■ **Given problem**
Find every line in the listing below that contains the string "icon", treating uppercase and lowercase as different, and copy each of those lines in full.

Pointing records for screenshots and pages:
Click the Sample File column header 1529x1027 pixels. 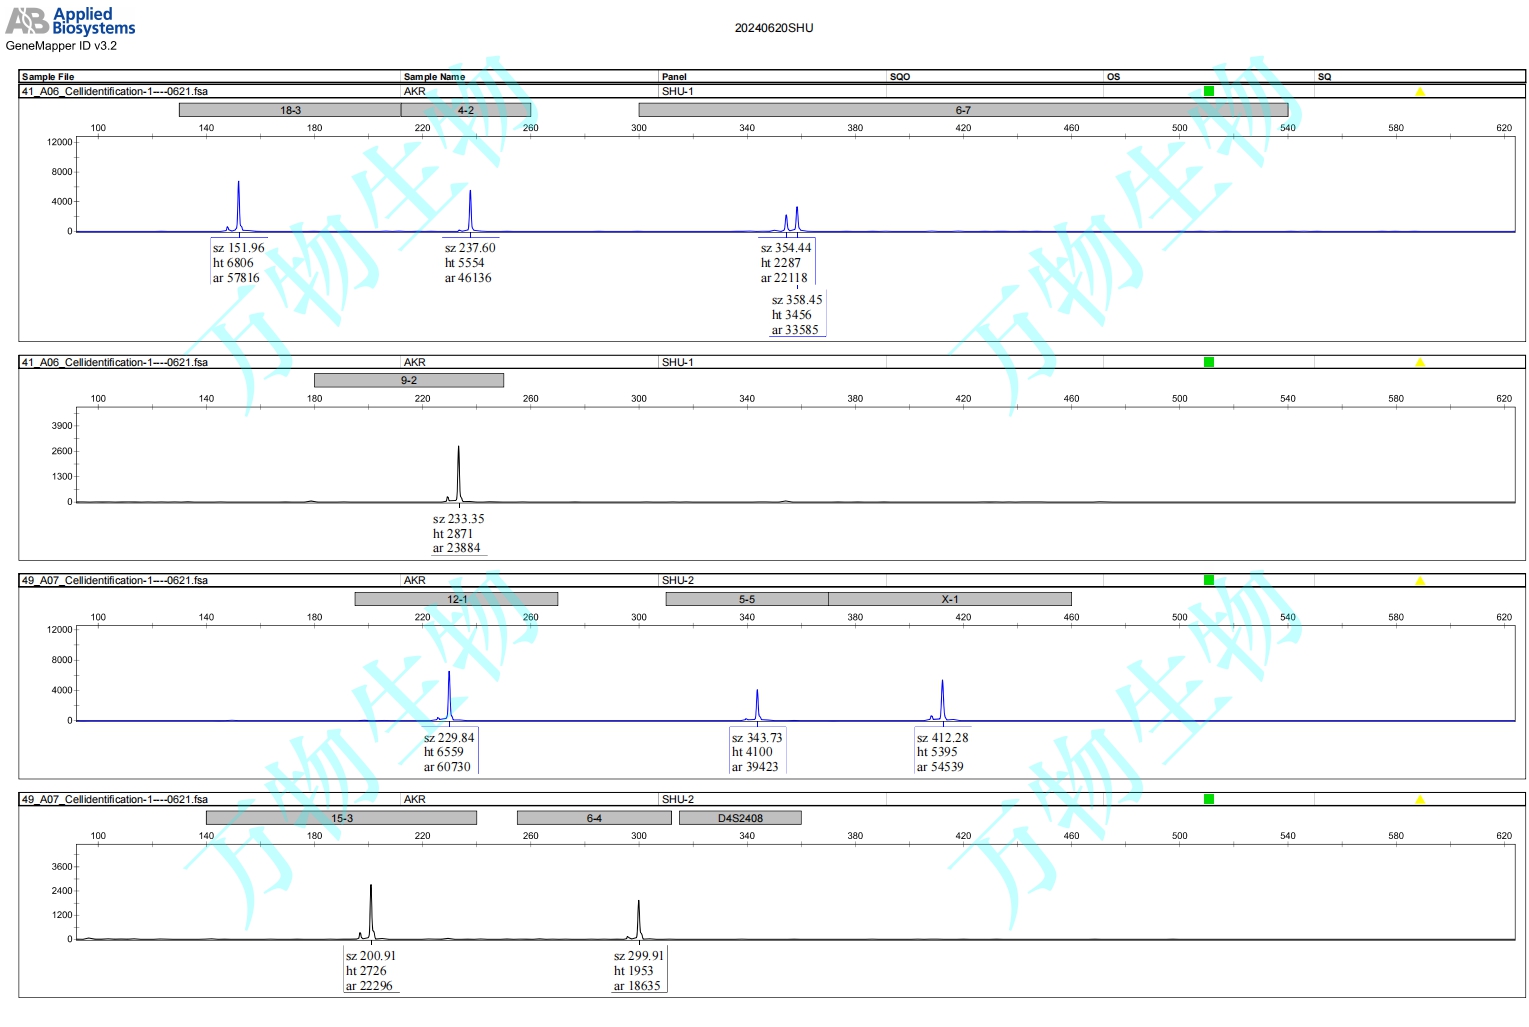pyautogui.click(x=48, y=77)
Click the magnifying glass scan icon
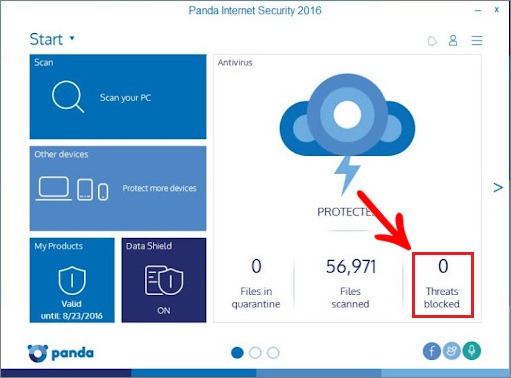 coord(68,97)
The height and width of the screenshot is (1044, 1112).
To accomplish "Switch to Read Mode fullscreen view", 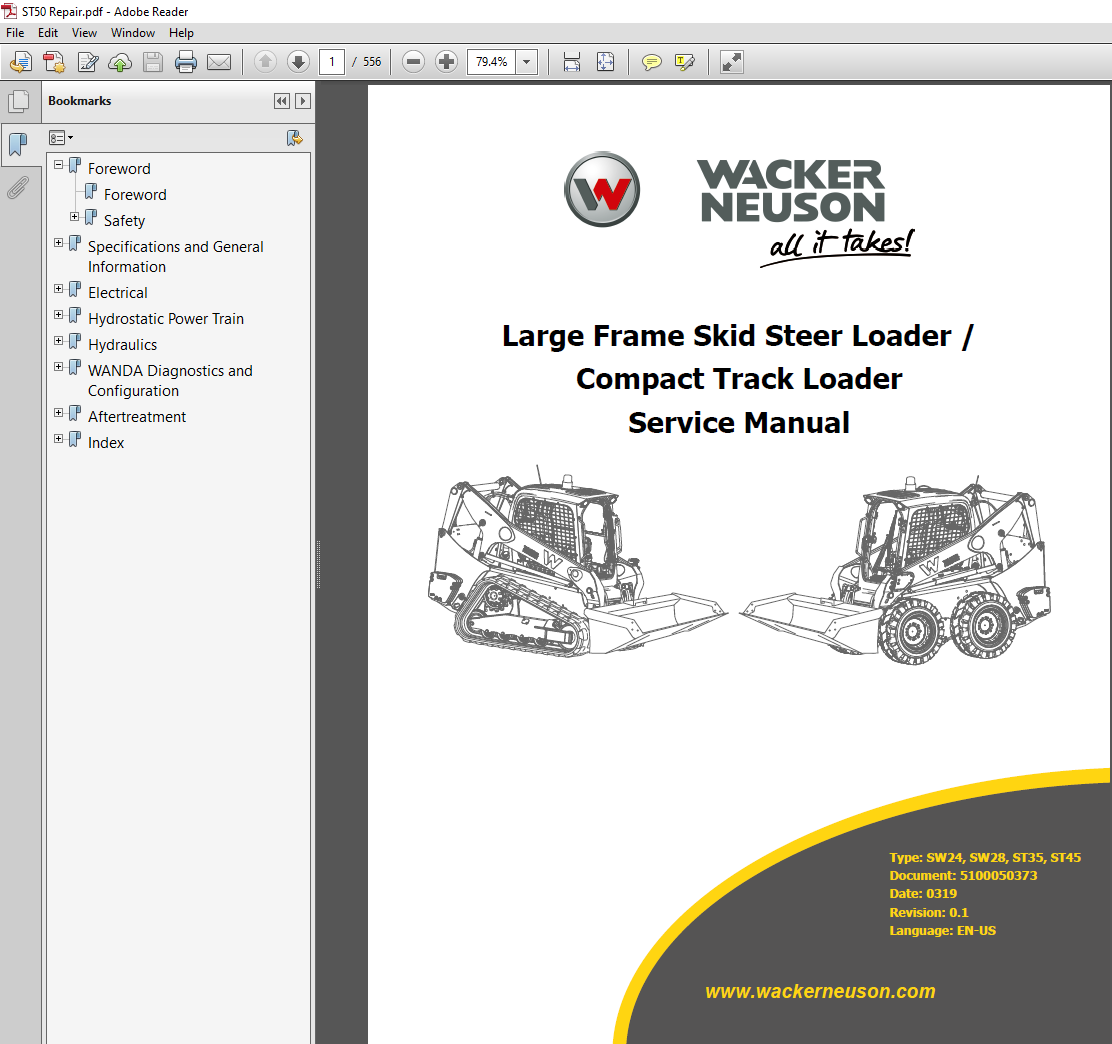I will pos(731,61).
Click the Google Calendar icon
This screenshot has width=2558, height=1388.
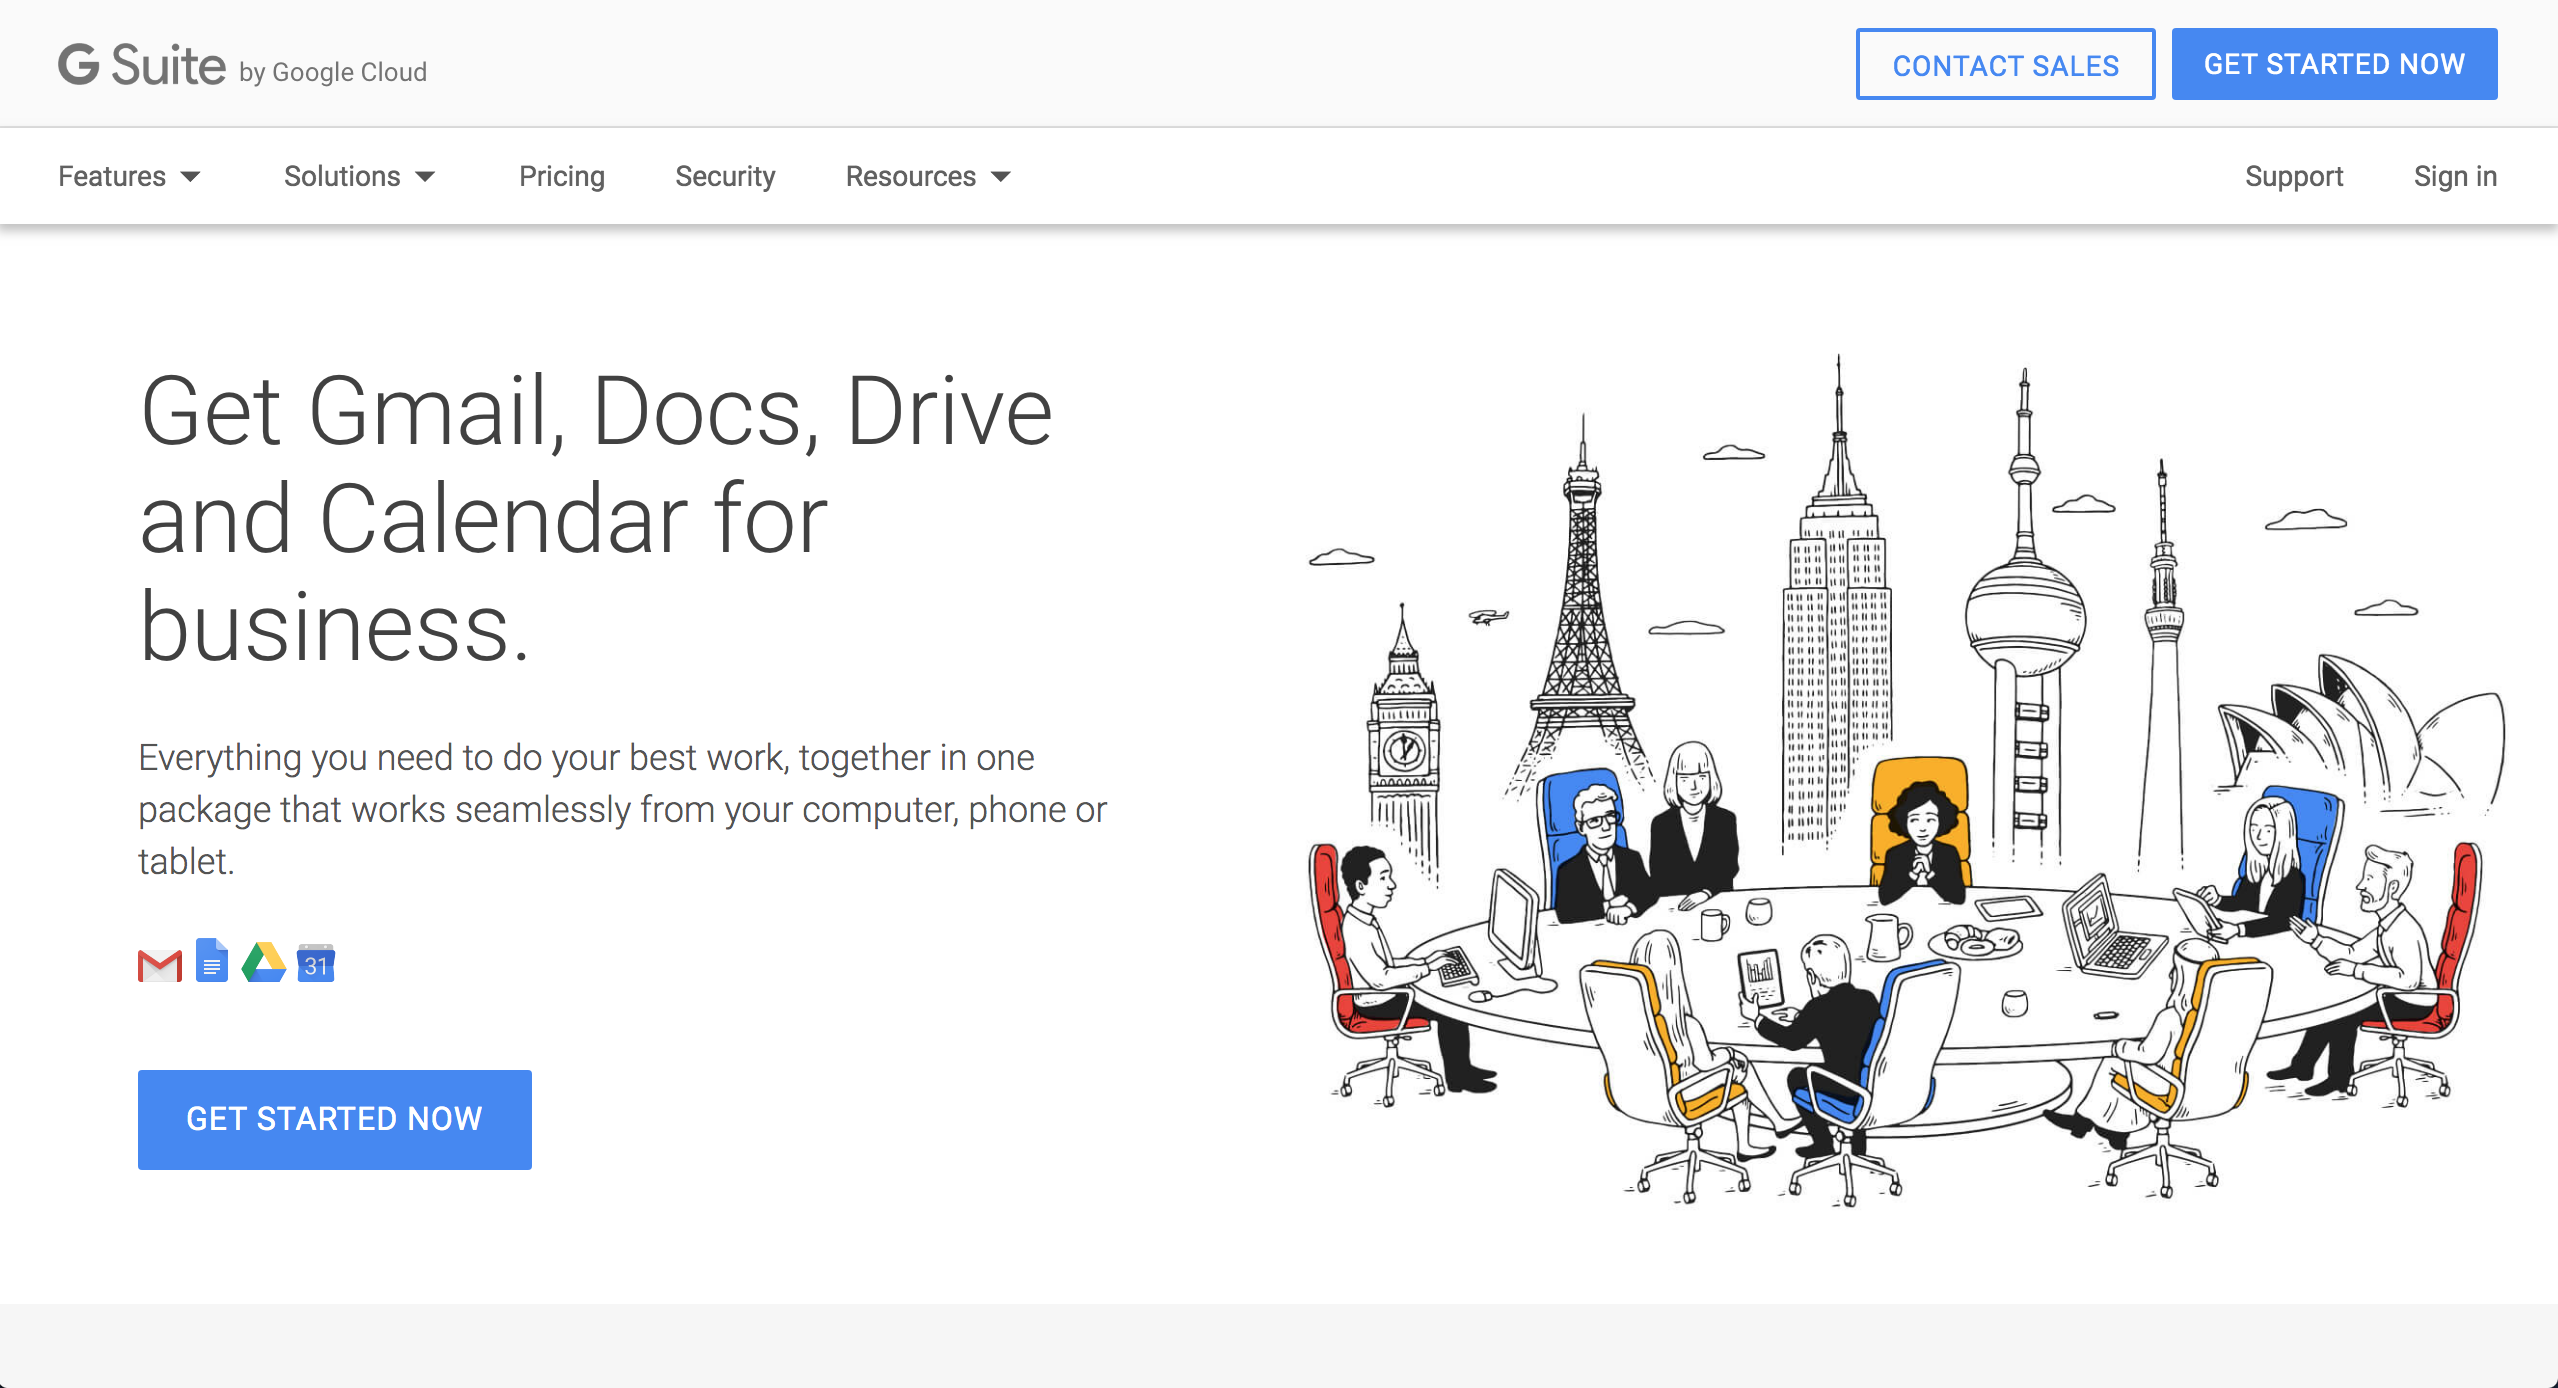click(x=316, y=962)
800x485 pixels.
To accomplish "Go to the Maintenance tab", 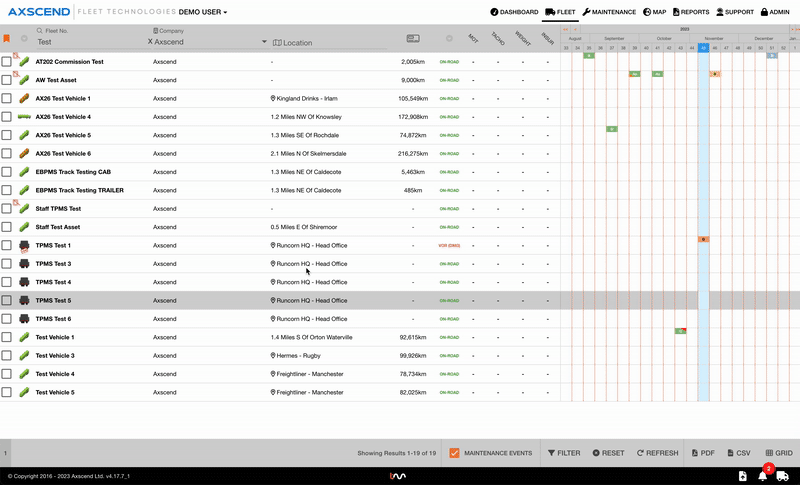I will pos(609,12).
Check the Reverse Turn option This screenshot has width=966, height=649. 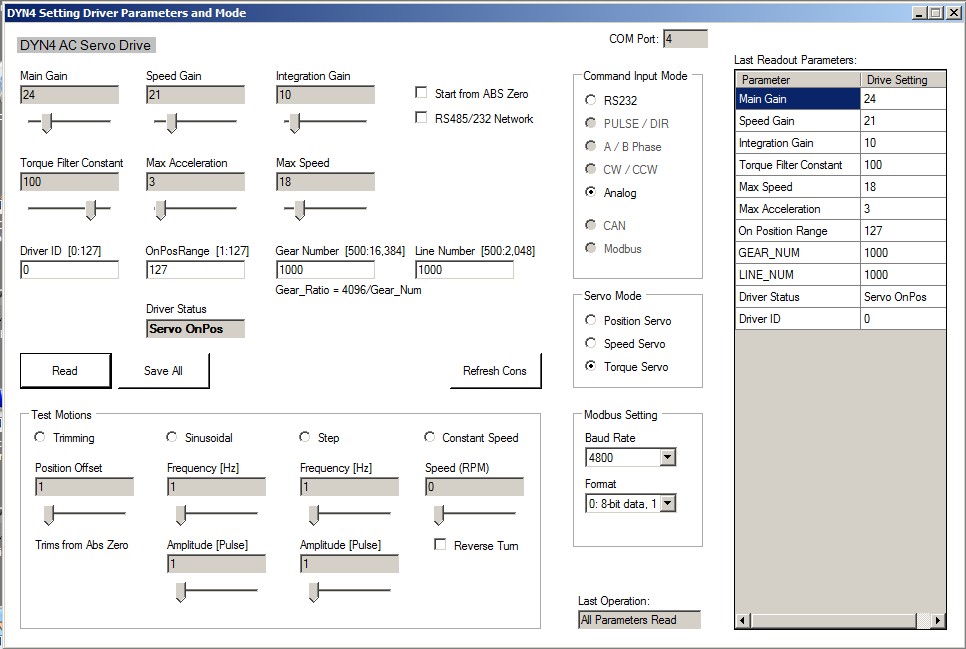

■ **Right answer**
Click the magnifying glass scan icon
Click the Google Calendar icon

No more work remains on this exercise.